Два-три дня спустя он встретился со своей приятельницей, студенткой педагогического техникума Клавой Полещук.
Они шли, взявшись за руки. Смеркалось. Бульвар на набережной был засыпан снегом; деревья нахохлились, растопырили ветви, на них тоже пластами лежал снег. Река казалась синеющей вдали белой равниной.
— Ну, расскажи что-нибудь, — попросила Клава. — Ты все молчишь. — Она сняла варежку. — Ох, у тебя как пальцы замерзли. Давай я их погрею. Вот так. — Она обхватила Петькины пальцы теплыми ладонями. Ее варежки повисли на перекинутом через шею шнурке. Затем она посмотрела на его серую солдатскую шинель, заметила: шинель распоролась по шву и крючок у воротника оборван. Сказала: — Хочешь, пойдем к нам в техникум, посидим. Тебе холодно? Не простудишься?
— Нет, — ответил Шаповалов, — не простужусь. — Он оглянулся на вспыхнувшие в другом конце набережной фонари, увидел приземистые кирпичные стены бывшего монастырского подворья; в нем — педагогический техникум. Подумал: девчата дома, лучше тут вдвоем с Клавой. — Давай, — сказал, — походим еще.
— Я стипендию сегодня получила. В кино не хочешь?
— Нет, пойдем до моста.
— Тебе не скучно со мной?
— Не скучно.
— Тогда рассказывай о чем-нибудь.
— Ты поверишь, если об очень странном расскажу?
— О чем смотря.
— Какая-то тайна есть, загадка. Я, кажется, один ее знаю.
— А у нас по-прежнему дружба? С тобой у нас?
— Конечно, дружба.
— Так что ты знаешь, и я должна знать.
— Я сам не понимаю всего.
— Ну, говори!
Они шли в ногу; при каждом шаге похрустывал снег. У Клавы носик был чуть вздернут. Щеки девушки раскраснелись от мороза, на голове — белая в рыжих пятнах, из собачьего меха, шапка-ушанка. Из-под шапки свешивались ее стриженые светлые волосы. Оба посмотрели друг другу в глаза, улыбнулись. Клава подумала: «Хороший парень. Да ей-богу — славный!»
— Из истории моего детства, — медленно проговорил Шаповалов. — На руднике в Донбассе. Вот послушай. Тебе интересно это?
— Конечно, интересно!
— Варежки надень — руки озябнут.
И он рассказал ей о конюшне на спасательной станции, о несчастье на «Святом Андрее», о штейгере Пояркове, о том, как дядя Черепанов вывез и закопал целый воз химических приборов.
— Ой как! — вздохнула Клава. — И не осталось никого из тех людей? Из тех, кто знает.
— Никого.
— Ой как! А никто не раскопал?
— Нет. Так все и зарыто.
Клава остановилась, положила пальцы на рукав Петькиной шинели. Заглянула вверх в его лицо.

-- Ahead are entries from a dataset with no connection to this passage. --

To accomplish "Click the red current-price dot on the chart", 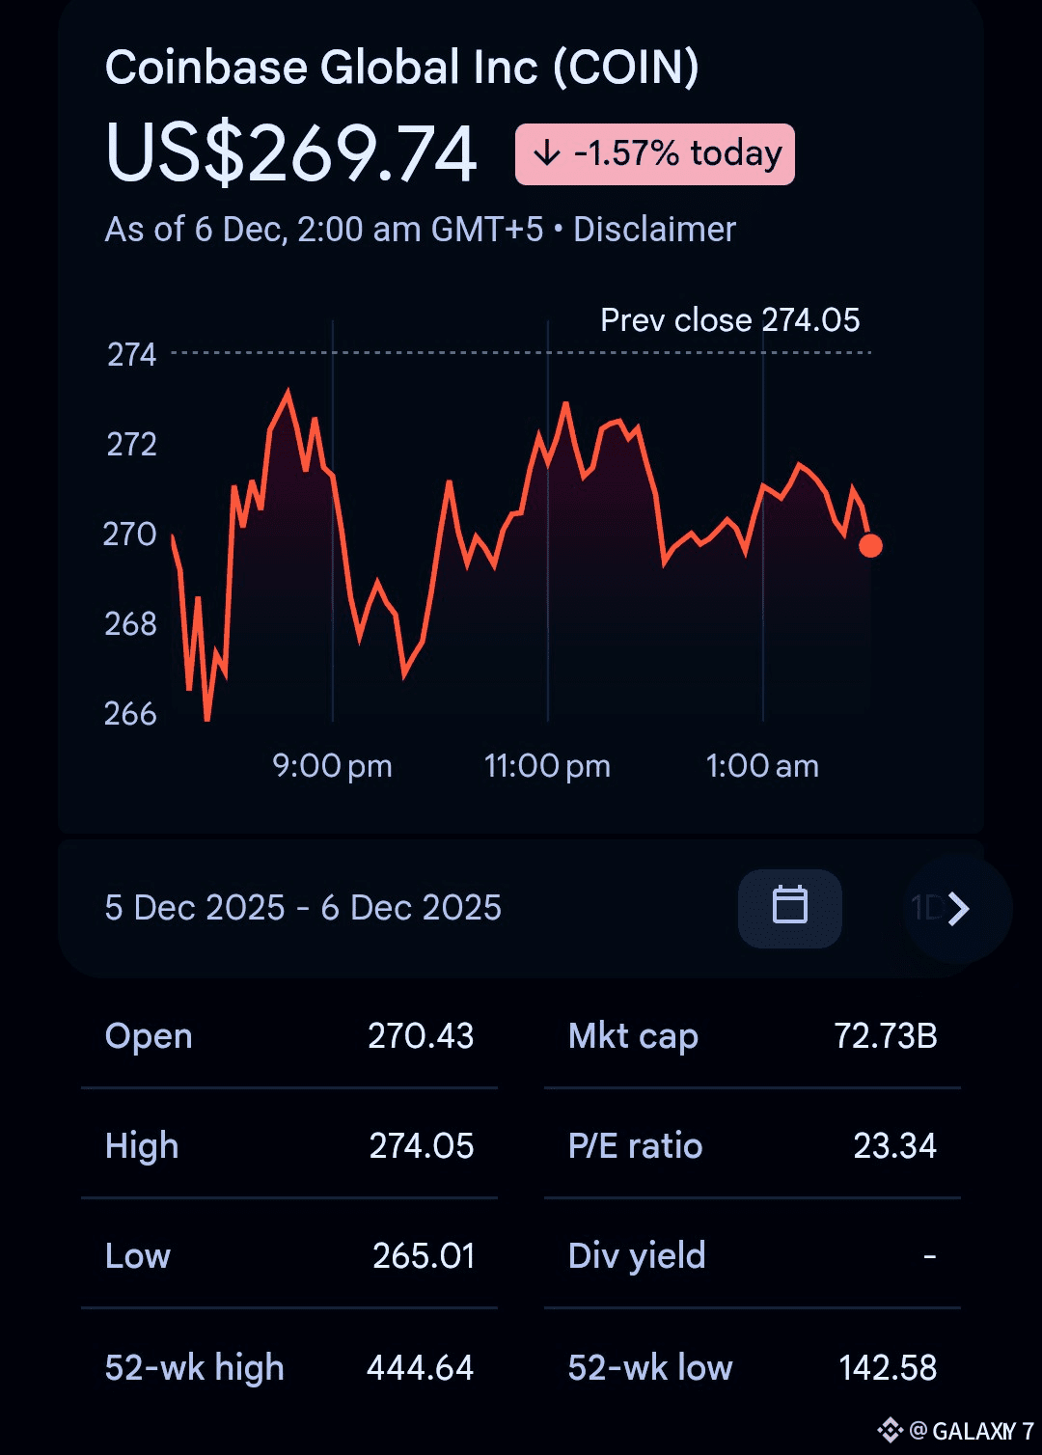I will [x=870, y=546].
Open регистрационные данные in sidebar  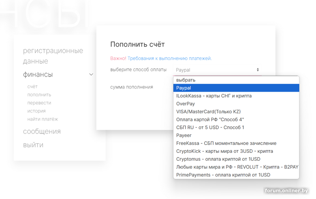point(53,56)
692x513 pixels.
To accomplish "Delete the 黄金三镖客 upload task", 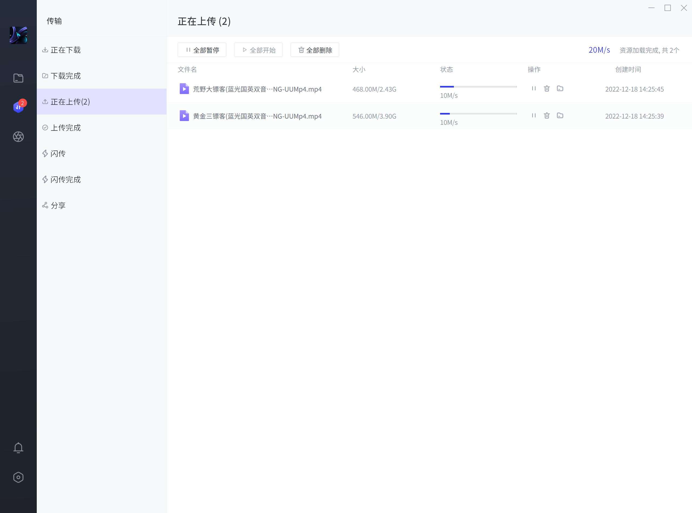I will [547, 116].
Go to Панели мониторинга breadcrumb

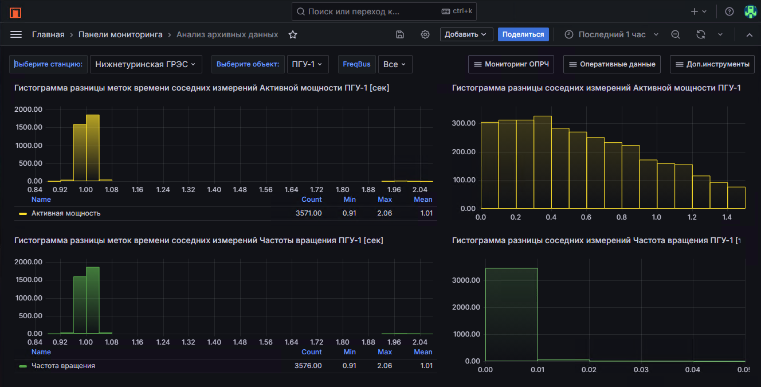click(120, 34)
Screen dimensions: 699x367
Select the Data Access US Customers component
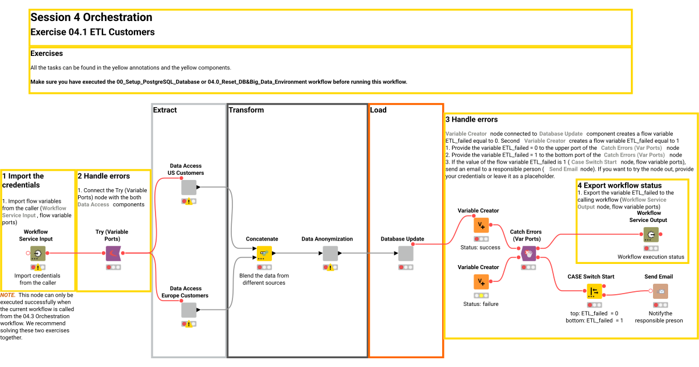[188, 186]
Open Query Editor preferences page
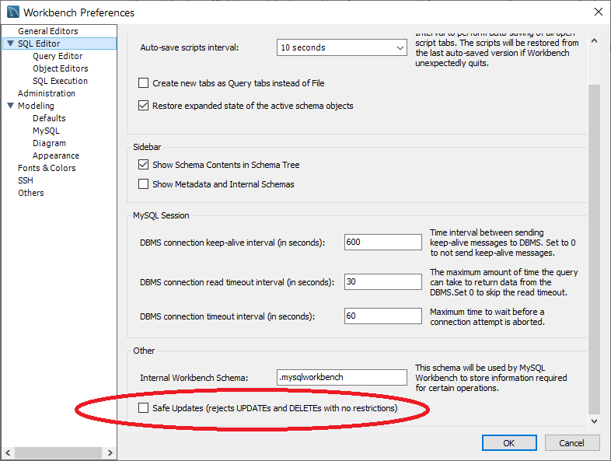The image size is (611, 461). pos(58,56)
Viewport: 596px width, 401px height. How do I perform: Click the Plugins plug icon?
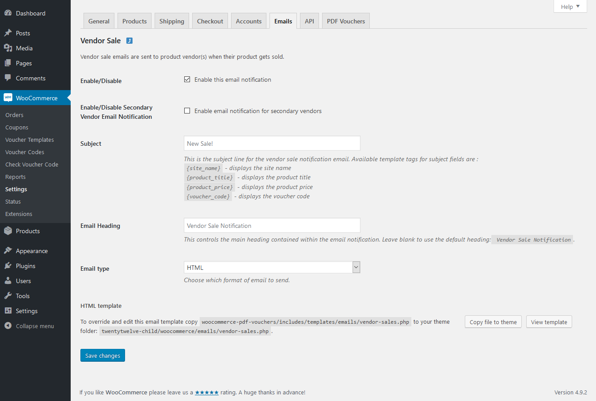click(x=8, y=266)

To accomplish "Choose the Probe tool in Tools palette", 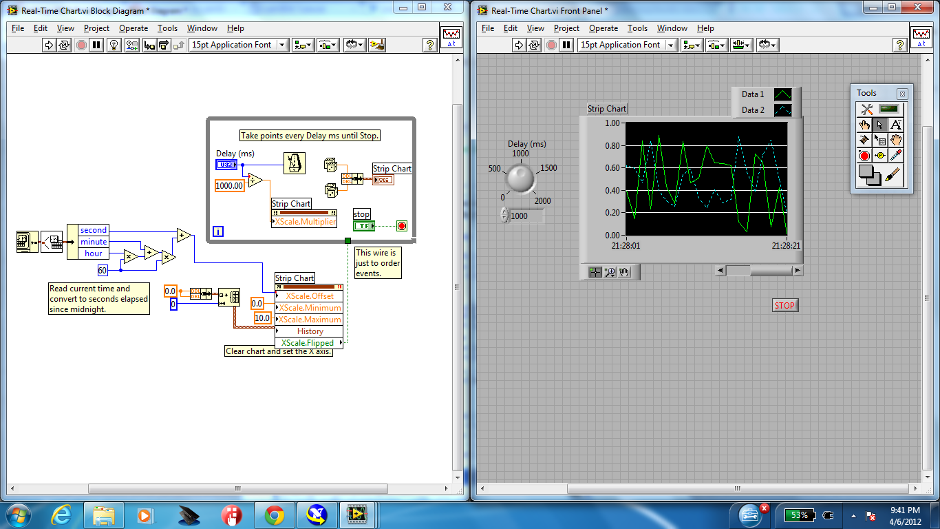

— Петя, — сказала, — ты летом туда поедешь. Твой долг — понимаешь? — долг… нельзя пренебрегать. Комсомольцев позовешь, тебе помогут. Пустяки скорей всего, но все-таки… если для науки…
— Я сделаю.
— А мне напишешь сразу. Я буду ждать.
После этого разговора прошло полгода.
Теперь Шаповалов стоял у раскрытого окна в комнате Хохрякова, задумался, разглядывая степь на фоне утренней зари.
У горизонта — черная пирамида со срезанной вершиной, терриконик Русско-Бельгийского. Левее — невысокий холм, где могила Глебова. А еще левее — то самое место…
«Возьму да пойду сейчас! Что медлить?»
Он вспомнил: за конторой, где начинаются сараи, лежит куча лопат. Именно такие, как надо, — штыковые лопаты, не совковые. Можно попросить у сторожа одну на время, потом принести обратно. А комнату — на ключ.
Сторожа у лопат не оказалось.
«Ладно, возьму так. Ничего. Верну потом».
На востоке над разгоравшейся зарей повисло облачко. Нижний край его зазолотился. Когда Шаповалов про-ходил мимо конторы, он увидел Осадчего; Николай Федотович не спал еще, был в кабинете, глядел в окно. Шаповалов услышал — Николай Федотович вполголоса поет:
Петька проскользнул мимо — Осадчий его не заметил — и с лопатой повернул за угол барака, вышел в степь.
Сапоги стали мокрыми от росы. Он шел крупными шагами, лопату поднял на плечо, как когда-то винтовку; дышал глубоко и ровно: четыре шага — вдох, четыре шага — выдох. Ветерок дул с юга; воздух казался свежим, влажным, слегка соленым, будто только сейчас принесся с просторов Черного моря. Заря впереди охватывала уже половину неба; золотой цвет переходил в оранжевый, оранжевый — в сиреневый, сиреневый — в темно-голубой. В ложбинах белели клочья тумана.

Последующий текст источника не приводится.